Task directions: Copy every line from the records below that carries the word "height".

Input:
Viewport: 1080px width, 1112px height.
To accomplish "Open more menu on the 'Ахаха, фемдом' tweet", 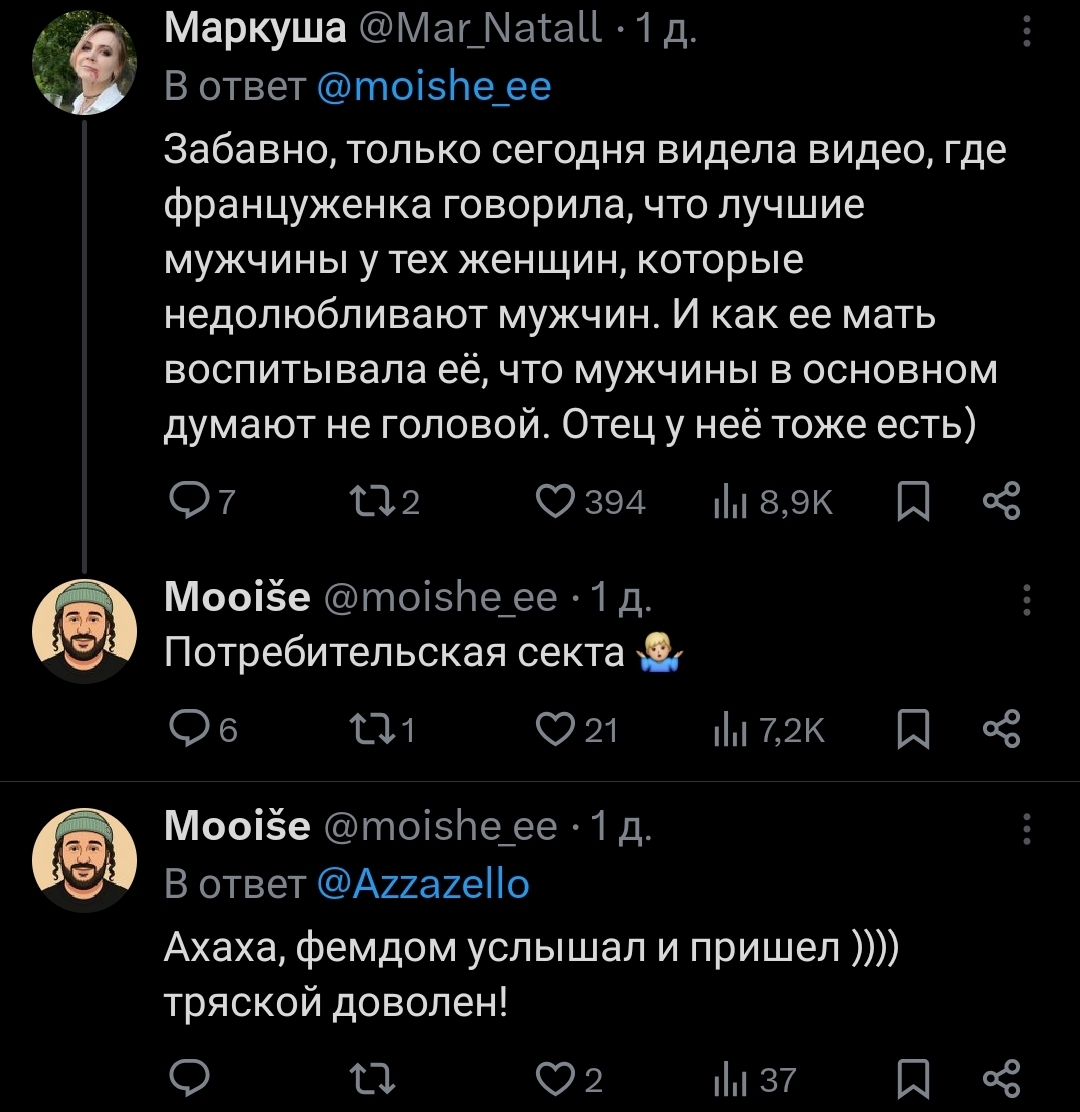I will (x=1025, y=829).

==

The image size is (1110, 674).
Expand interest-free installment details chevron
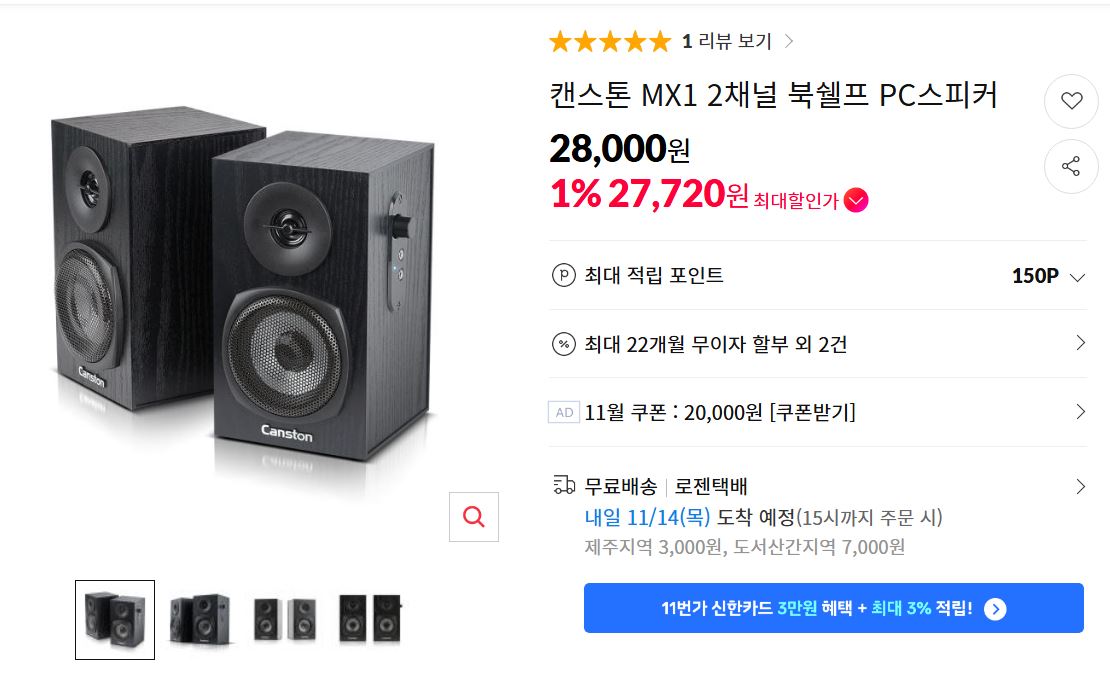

--

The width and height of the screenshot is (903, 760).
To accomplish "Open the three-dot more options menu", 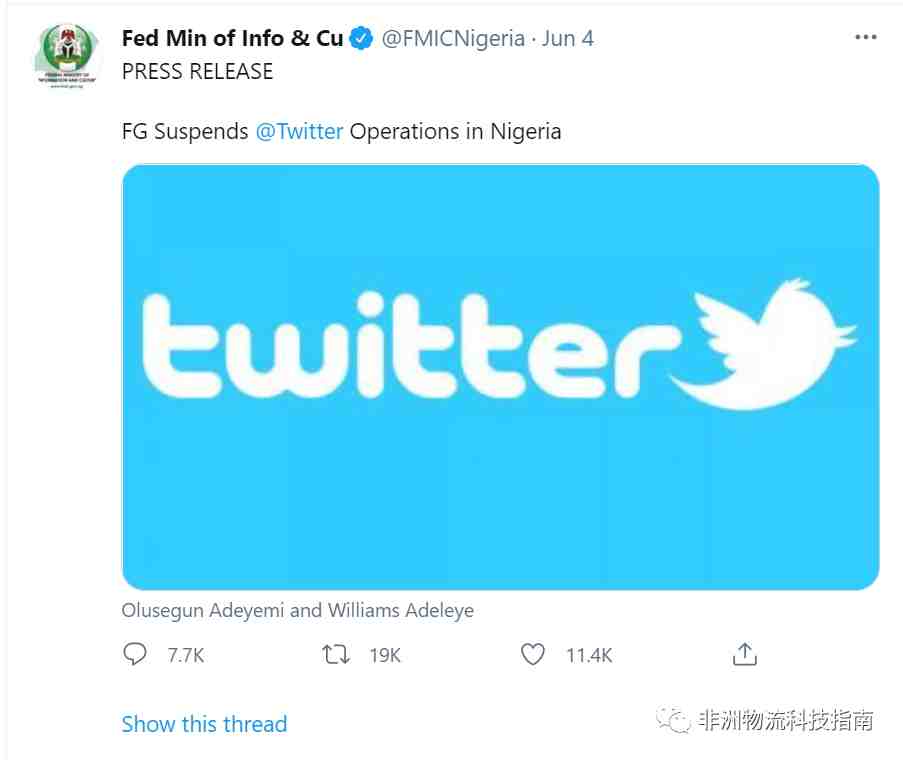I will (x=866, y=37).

Exercise response:
Viewport: 1080px width, 1112px height.
The width and height of the screenshot is (903, 760).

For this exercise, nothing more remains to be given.